Clinical

Pooled COVID-19 testing feasible, greatly reduces supply use


 

Team effort, flexibility needed

Dr. Mastrianni said he expected their study to find that pooled testing saved testing resources, but he “was surprised by the complexity of the logistics in the hospital, and how it really required getting everybody to work together. …There were a lot of details, and it really took a lot of teamwork.”

The nursing supervisor in the emergency department was in charge of the batch and coordinated with the laboratory, he explained. There were many moving parts to manage, including monitoring how many patients were being admitted, what their conditions were, whether they were high or low risk, and where they would house those patients as the emergency department became increasingly busy. “It’s a lot for them, but they’ve adapted really well,” Dr. Mastrianni said.

Pooling tests seems to work best for three to five patients at a time; larger batches increase the chance of having a positive test, and thus identifying the sick individual(s) becomes more challenging and expensive, Dr. Shah said.

“It’s a fine line between having a pool large enough that you save on testing supplies and testing costs but not having the pool so large that you dramatically increase your likelihood of having a positive test,” Dr.

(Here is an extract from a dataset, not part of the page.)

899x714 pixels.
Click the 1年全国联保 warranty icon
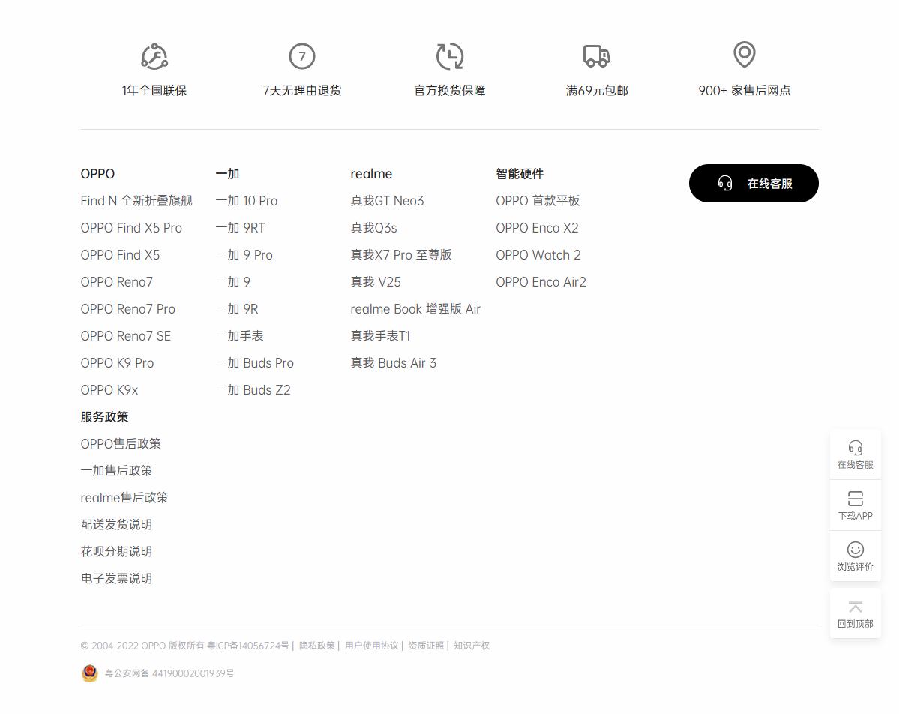(x=154, y=56)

Shah said.

Hospitals will likely need to be flexible and adapt as the local positivity rate changes and supply levels vary, according to the authors.

“Pooled testing is mainly dependent on the COVID-19 positive rate in the population of interest in addition to the sensitivity of the [reverse transcriptase-polymerase chain reaction (RT-PCR)] method used for COVID-19 testing,” said Baha Abdalhamid, MD, PhD, of the department of pathology and microbiology at the University of Nebraska Medical Center in Omaha.

“Each laboratory and hospital needs to do their own validation testing because it is dependent on the positive rate of COVID-19,” added Dr. Abdalhamid, who was not involved in the current study.

It’s important for clinicians to “do a good history to find who’s high risk and who’s low risk,” Dr. Mastrianni said. Clinicians also need to remember that, although a patient may test negative initially, they may still have COVID-19, he warned. That test reflects a single point in time, and a patient could be infected and not yet be ill, so clinicians need to be alert to a change in the patient’s status.

Best for settings with low-risk individuals

“Pooled COVID-19 testing is a straightforward, cost-effective, and efficient approach,” Dr. Abdalhamid said. He and his colleagues found pooled testing could increase testing capability by 69% or more when the incidence rate of SARS-CoV-2 infection is 10% or lower.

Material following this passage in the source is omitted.